Unlike down, synthetic insulation like PrimaLoft is able to retain 96% of its insulating capability when wet by maintaining its loft, and therefore is used in clothing and equipment intended to be used in cold, wet conditions, such as jackets, parkas, gloves, sleeping bags and footwear. The warmth of clothing is influenced by the type of synthetic insulation used and its thickness, with thicker insulation trapping more heat.

== Products ==
PrimaLoft first introduced a product containing post-consumer recycled content in 2007, meant for footwear applications.

In 2016, PrimaLoft introduced a synthetic insulation product for apparel containing 55% post-consumer recycled content. This application was first used by Patagonia in their Nano Puff line of products.

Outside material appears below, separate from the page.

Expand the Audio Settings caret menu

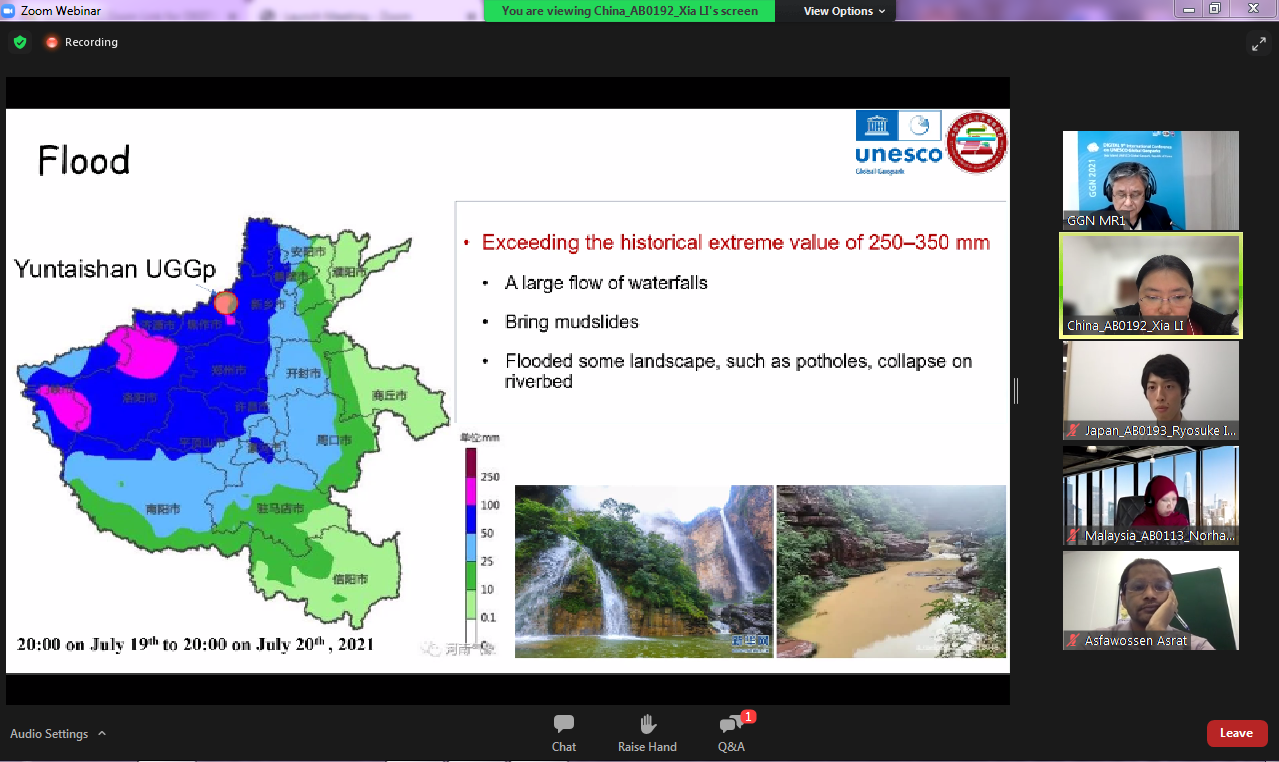click(102, 733)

In 2018, PrimaLoft announced three insulation products made from 100% post-consumer recycled content and a synthetic insulation made from biodegradable fibers.

===Yarn===
Products made of PrimaLoft Yarn are available in 100% polyester or a blend of 45% polyester and 55% merino wool, both of which provide high levels of thermal comfort and moisture management for the end user.

PrimaLoft was introduced into new yarn product segments as follows:
- 2006: Socks by L.L. Bean
- 2010: Sweaters by ExOfficio
- 2011: Base Layer by Adidas Outdoor

==Certifications==
Third party testing and certification of Primaloft includes:
- Thermal performance validations at Hohenstein Institute in Bonnigheim, Germany
- Thermal performance testing at Kansas State University’s textile and apparel research institutions
- ISO 11092 certification for thermal wet/dry performance
- Oeko-tex standard 100 environmental evaluation standard
- bluesign certification for environmental impact
- Global Recycled Standard for third-party certification of recycled content, chain of custody, social and environmental practices and chemical restrictions.
- ASTM D5511 testing for biodegradable fiber technology

==Care==
Garments made with synthetic insulation like PrimaLoft are generally machine washable in cool to warm water with a mild detergent. Garments can be tumble dried at low temperatures. Using bleach and fabric softener should be avoided. Specific care instructions vary per garment.